US Federal Reserve: Rate Cut “Warranted Soon”
US FEDERAL RESERVE – An interest rate cut “may be warranted soon,” according to St. Louis Federal Reserve president James Bullard.
A rate cut could be needed on the backdrop of rising risks to economy growth. Such risks have come from global trade tensions as well as weak US inflation.
Bullard is now the first Fed official to claim that the central bank may need to act upon recent events.
Bullard said that even though the Fed couldn’t react to every change in the ongoing US-China trade war, recent events have created “an environment of elevated uncertainty… that could feed back to US macroeconomic performance” as the world economy slows down.
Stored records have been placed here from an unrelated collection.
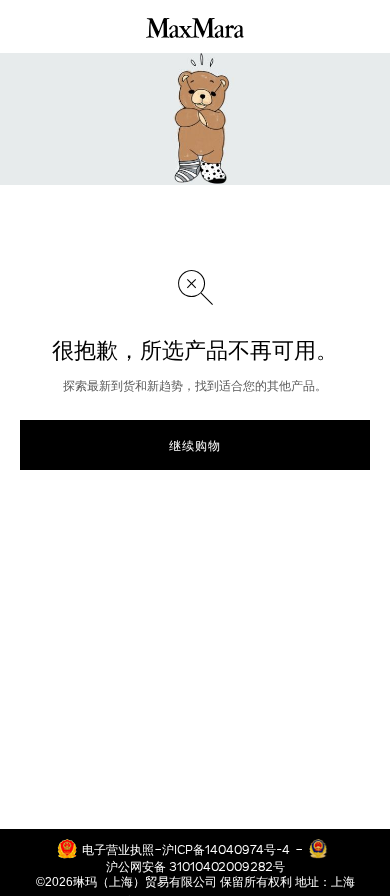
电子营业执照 (118, 849)
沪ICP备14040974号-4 (226, 849)
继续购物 (195, 445)
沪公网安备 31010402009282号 (195, 866)
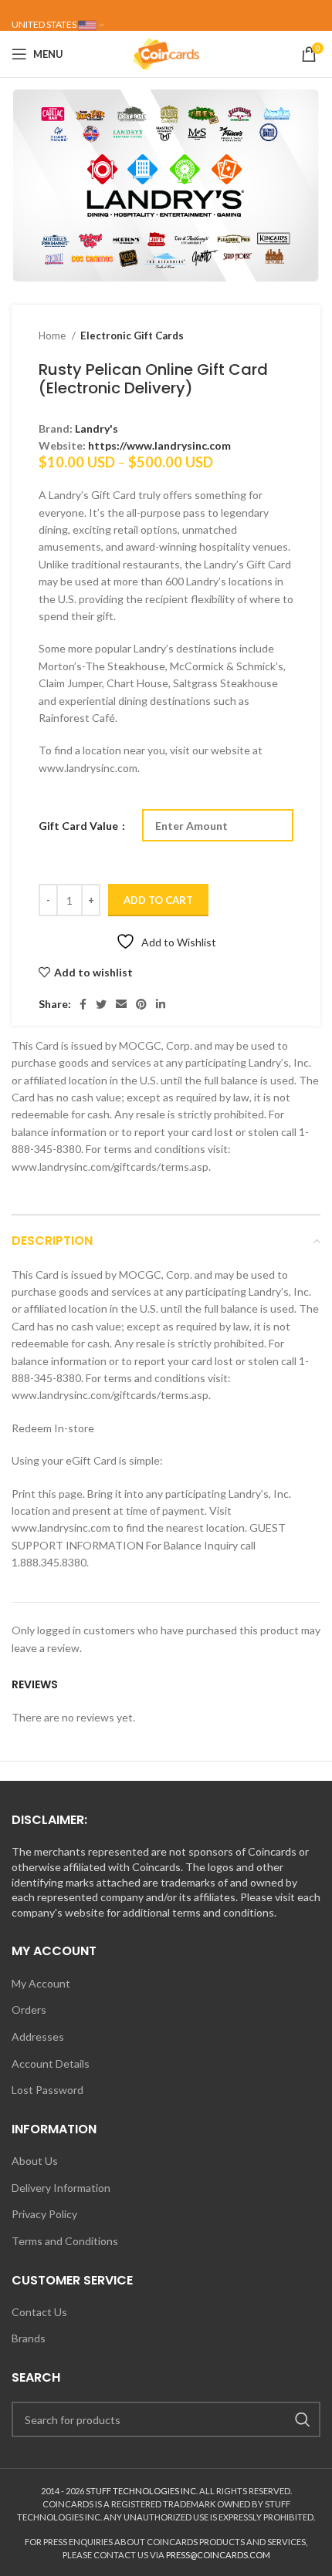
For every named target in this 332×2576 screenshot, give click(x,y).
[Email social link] (121, 1004)
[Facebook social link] (83, 1004)
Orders (29, 2009)
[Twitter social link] (101, 1004)
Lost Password (47, 2089)
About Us (35, 2160)
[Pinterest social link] (141, 1004)
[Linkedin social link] (160, 1004)
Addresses (38, 2036)
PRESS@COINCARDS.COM (218, 2555)
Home (53, 335)
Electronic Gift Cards (132, 335)
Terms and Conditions (65, 2240)
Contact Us (39, 2311)
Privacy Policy (44, 2213)
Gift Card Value (79, 825)
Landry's (96, 428)
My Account (41, 1983)
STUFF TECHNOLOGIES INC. (142, 2491)
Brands (29, 2338)
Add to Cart (158, 900)
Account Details (51, 2063)
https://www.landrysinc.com (159, 445)
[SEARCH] (302, 2419)
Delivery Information (61, 2187)
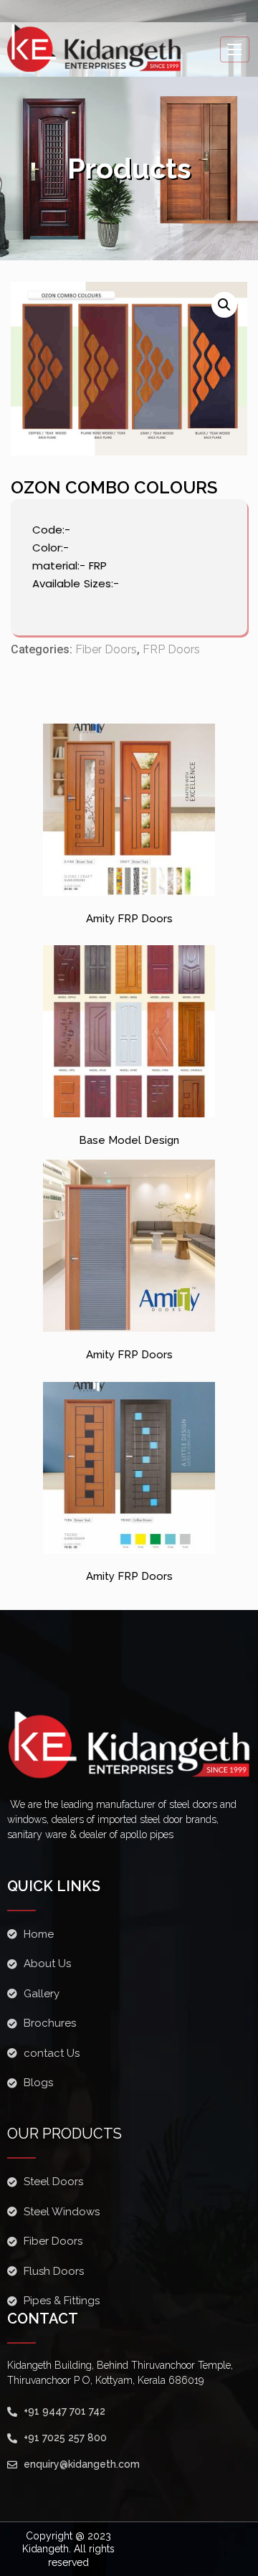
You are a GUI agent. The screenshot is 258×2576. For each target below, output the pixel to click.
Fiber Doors (106, 649)
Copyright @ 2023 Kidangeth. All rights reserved (68, 2548)
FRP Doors (171, 649)
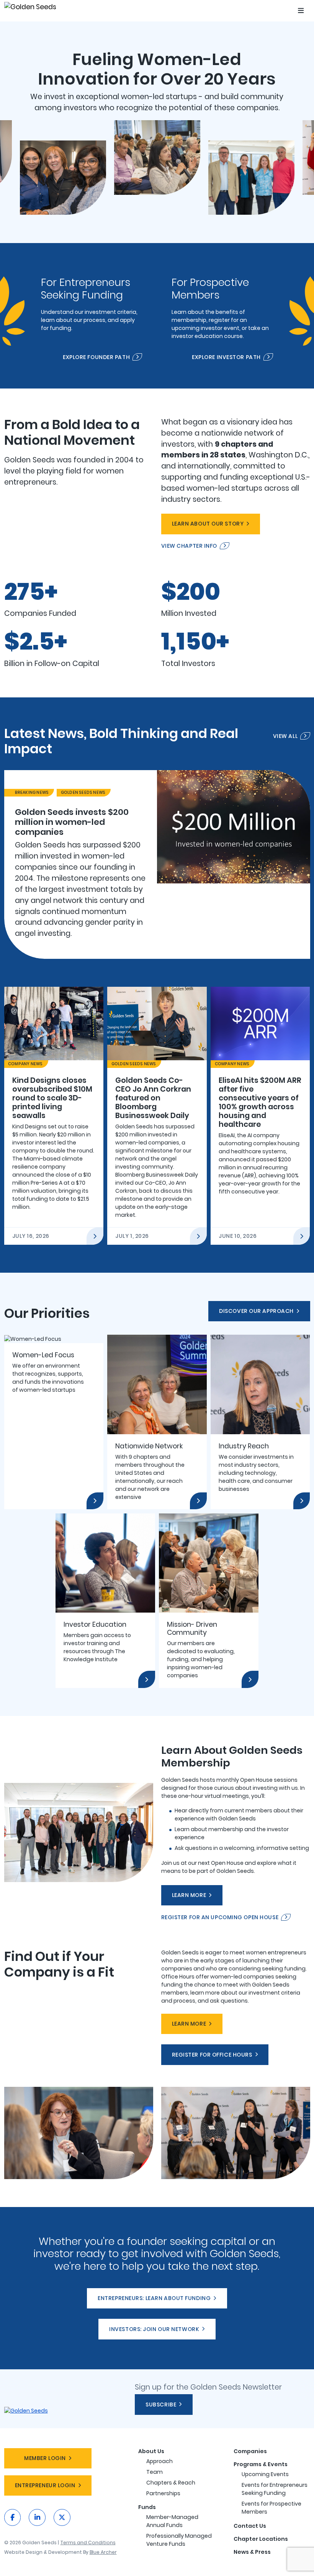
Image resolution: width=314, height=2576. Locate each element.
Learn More (189, 1895)
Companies (250, 2451)
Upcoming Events (265, 2474)
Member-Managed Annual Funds (172, 2521)
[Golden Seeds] (36, 7)
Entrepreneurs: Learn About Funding (154, 2298)
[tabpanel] (157, 864)
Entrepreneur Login (45, 2485)
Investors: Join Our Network (154, 2329)
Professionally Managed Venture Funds (179, 2540)
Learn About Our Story (208, 523)
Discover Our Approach (256, 1311)
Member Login (45, 2458)
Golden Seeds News (83, 792)
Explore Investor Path (226, 357)
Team (154, 2472)
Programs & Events (261, 2464)
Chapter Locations (261, 2539)
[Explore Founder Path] (91, 315)
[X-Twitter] (62, 2517)
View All (285, 736)
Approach (159, 2461)
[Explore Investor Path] (222, 315)
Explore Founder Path (96, 357)
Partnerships (163, 2493)
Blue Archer (103, 2552)
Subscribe (161, 2404)
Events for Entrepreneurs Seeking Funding (274, 2489)
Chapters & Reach (170, 2482)
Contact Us (250, 2526)
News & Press (252, 2552)
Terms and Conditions (88, 2542)
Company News (25, 1064)
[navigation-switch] (300, 11)
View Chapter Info (189, 546)
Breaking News (32, 792)
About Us (151, 2451)
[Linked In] (37, 2517)
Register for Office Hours (212, 2055)
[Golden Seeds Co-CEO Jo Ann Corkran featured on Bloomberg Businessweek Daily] (156, 1116)
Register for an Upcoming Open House (220, 1917)
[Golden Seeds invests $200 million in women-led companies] (157, 864)
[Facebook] (12, 2517)
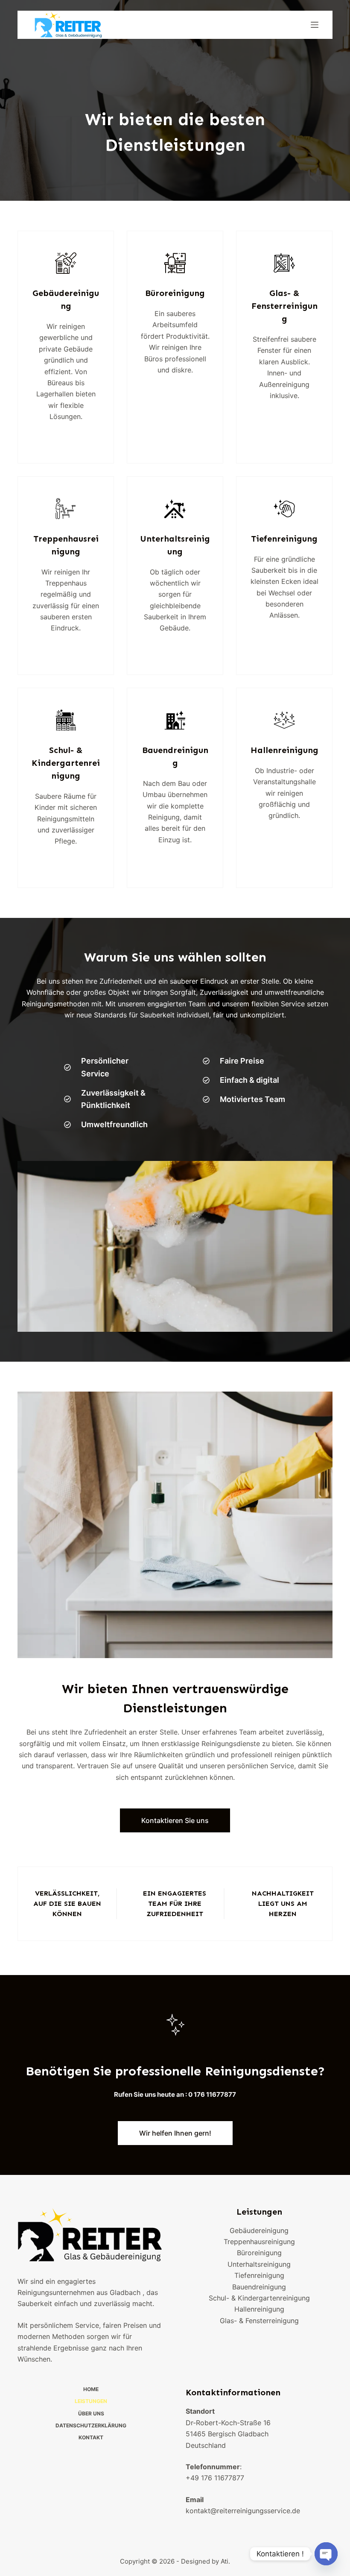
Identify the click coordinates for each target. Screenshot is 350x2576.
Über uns (91, 2413)
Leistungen (91, 2401)
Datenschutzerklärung (90, 2425)
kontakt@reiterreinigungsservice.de (243, 2510)
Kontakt (91, 2437)
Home (91, 2389)
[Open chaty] (326, 2553)
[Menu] (314, 25)
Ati (224, 2561)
He also added that the Fed “faces an economy that is expected to grow more slowly going forward, with some risk that the slowdown could be sharper than expected due to ongoing global trade regime uncertainty.”
A possible interest rate cut may also help boost inflation expectations and help squash fears that have emerged in the bond prices of a sharper-than-expected US slowdown.
Since the Fed’s last meeting, US President Donald Trump extended 25% tariffs to a bunch of Chinese goods.
He has also announced policies that are aimed at Chinese telecoms giant Huawei. These moves set off a sharp selloff in US stock markets.
Trump further shook the market when he said he would impose a set of increasing tariffs on Mexican imports to compel the country to tighten the control of its border with the US.
Wall Street Counting on the Fed
Meanwhile, traders are counting on the Fed to help them with Wall Street.
Expectations among investors that the US central bank will start slashing interest rates have grown, with the Fed funds futures indicating more than 50% chance of a rate cut announcement in July.
In May, expectations were lower than 20%. The change in expectations is widely considered to have something to do with the worsening trade relations and slumping stock markets.
Fed interest rate decisions have played a major role in the decade-long bull run of the stock market.
However, the swell in expectations for rate cuts could make the market vulnerable to any sign that the Fed is not going to pursue the matter.
In spite of Bullard’s comments, the S&P 500 finished the day 0.3% down.
Investors are awaiting comments from other Fed officials as well as Fed Chairman Jerome Powell’s speech on monetary policy at a Chicago conference.